Figure B5 Effects of a Change in Petunia's Wage Petunia starts at choice A, the tangency between her original budget constraint and the lower indifference curve Ul. The wage increase shifts her budget constraint to the right, so that she can now choose B on indifference curve Uh. The substitution effect is the movement from A to C. In this case, the substitution effect would lead Petunia to choose less leisure, which is relatively more expensive, and more income, which is relatively cheaper to earn. The income effect is the movement from C to B. The income effect in this example leads to greater consumption of both goods. Overall, in this example, income rises because of both substitution and income effects. However, leisure declines because of the substitution effect but increases because of the income effect - leading, in Petunia's case, to an overall increase in the quantity of leisure consumed.
Substitution and income effects provide a vocabulary for discussing how Petunia reacts to a higher hourly wage. The dashed line serves as the tool for separating the two effects on the graph.

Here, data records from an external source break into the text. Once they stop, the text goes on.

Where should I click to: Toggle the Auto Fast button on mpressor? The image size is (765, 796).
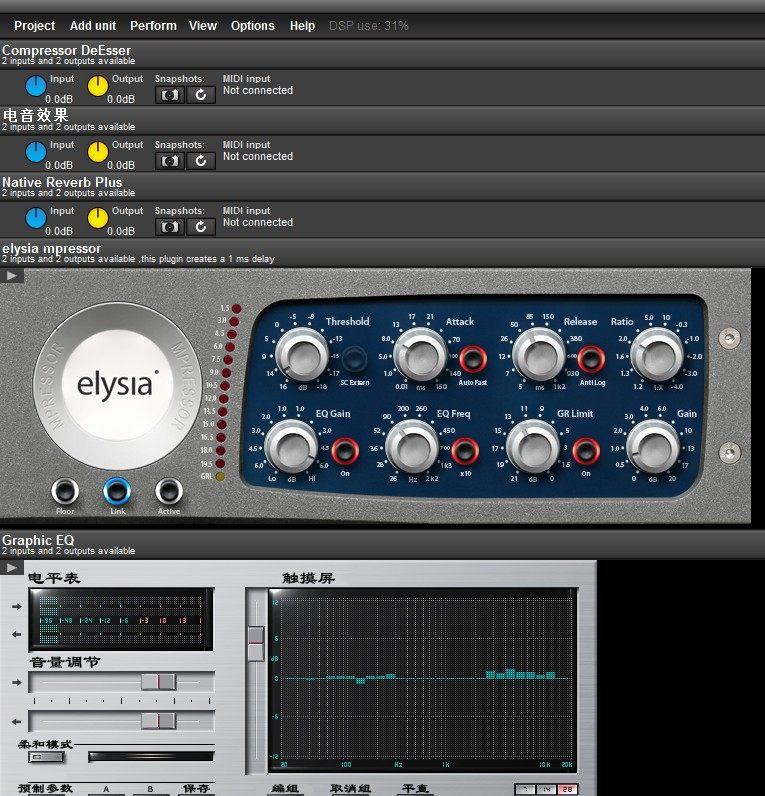coord(471,358)
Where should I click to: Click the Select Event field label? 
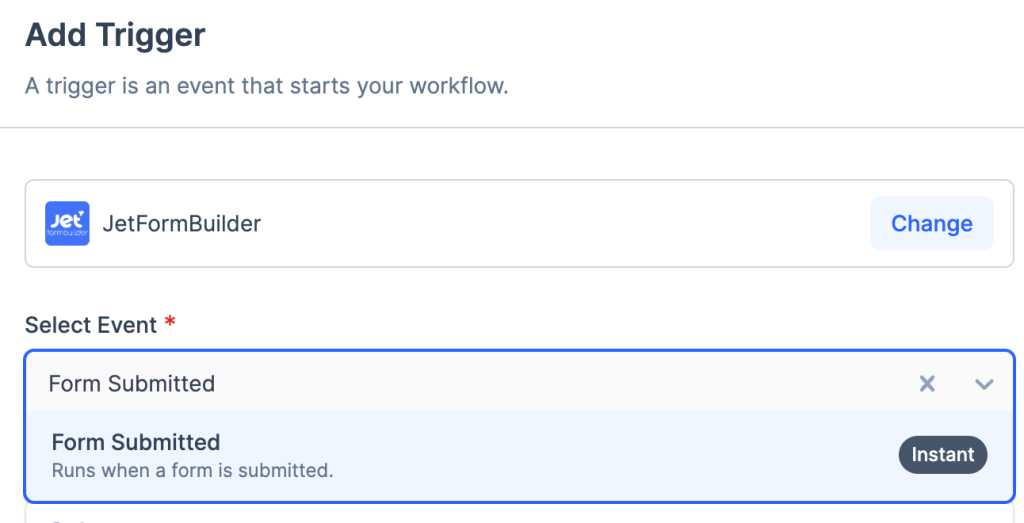(91, 325)
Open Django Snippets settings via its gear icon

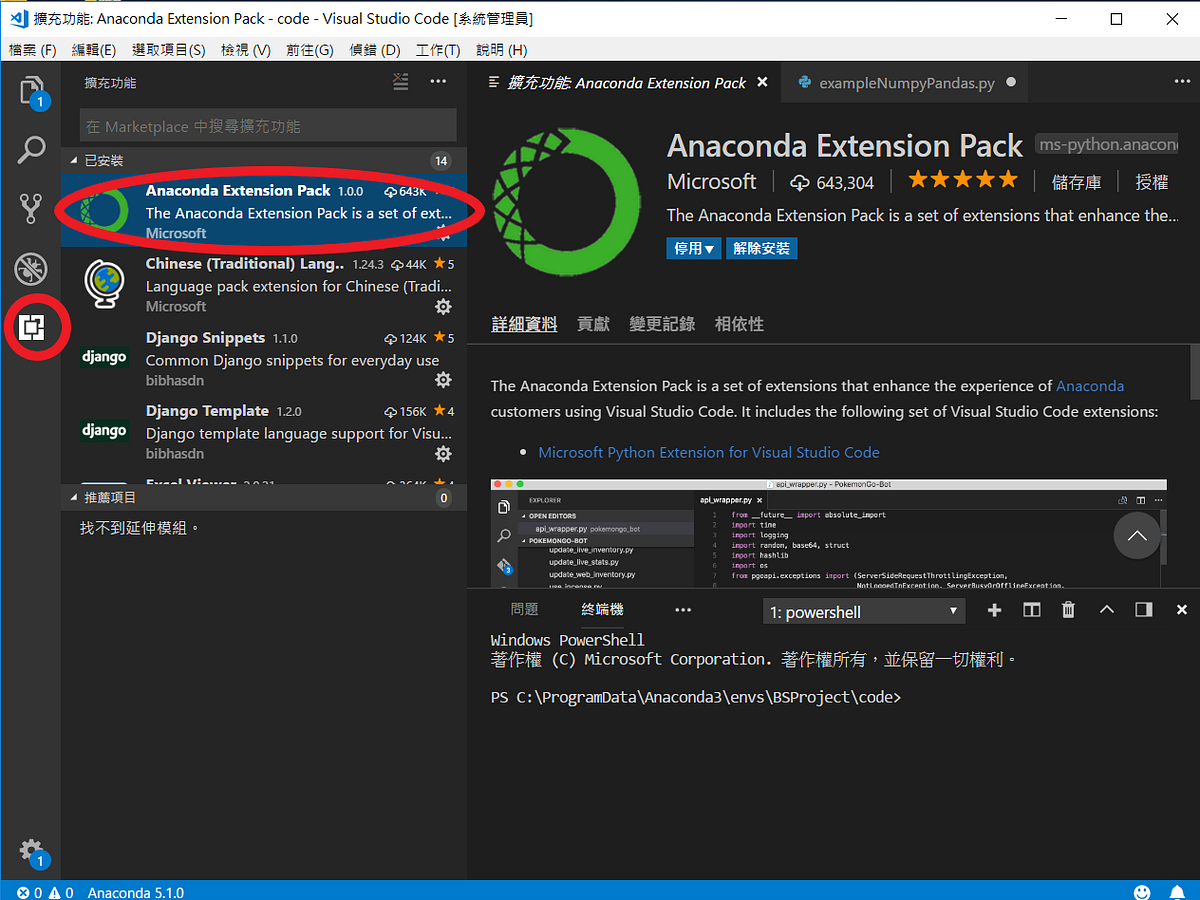[x=442, y=379]

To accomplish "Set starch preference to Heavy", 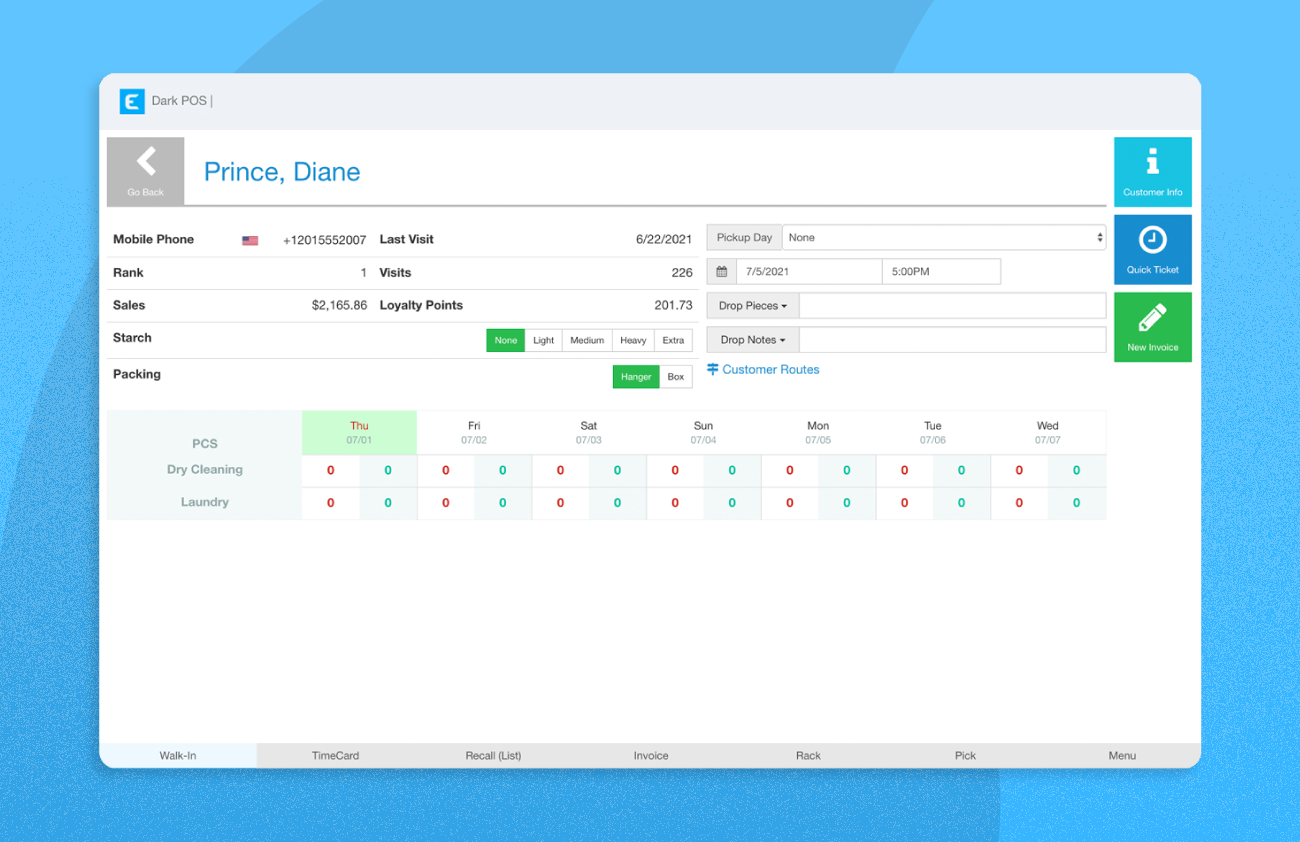I will tap(632, 340).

The substitution effect tells how Petunia would have changed her hours of work if her wage had risen, so that income was relatively cheaper to earn and leisure was relatively more expensive, but if she had remained at the same level of utility. The slope of the budget constraint in a labor-leisure diagram is determined by the wage rate. Thus, the dashed line is carefully inserted with the slope of the new opportunity set, reflecting the labor-leisure tradeoff of the new wage rate, but tangent to the original indifference curve, showing the same level of utility or "buying power". The shift from original choice A to point C, which is the point of tangency between the original indifference curve and the dashed line, shows that because of the higher wage, Petunia will want to consume less leisure and more income. The "s" arrows on the horizontal and vertical axes of Figure B5 show the substitution effect on leisure and on income.
The income effect is that the higher wage, by shifting the labor-leisure budget constraint to the right, makes it possible for Petunia to reach a higher level of utility. The income effect is the movement from point C to point B; that is, it shows how Petunia's behavior would change in response to a higher level of utility or "buying power," with the wage rate remaining the same (as shown by the dashed line being parallel to the new budget constraint). The income effect, encouraging Petunia to consume both more leisure and more income, is drawn with arrows on the horizontal and vertical axis of Figure B5.
Putting these effects together, Petunia responds to the higher wage by moving from choice A to choice B. This movement involves choosing more income, both because the substitution effect of higher wages has made income relatively cheaper or easier to earn, and because the income effect of higher wages has made it possible to have more income and more leisure. Her movement from A to B also involves choosing more leisure because, according to Petunia's preferences, the income effect that encourages choosing more leisure is stronger than the substitution effect that encourages choosing less leisure.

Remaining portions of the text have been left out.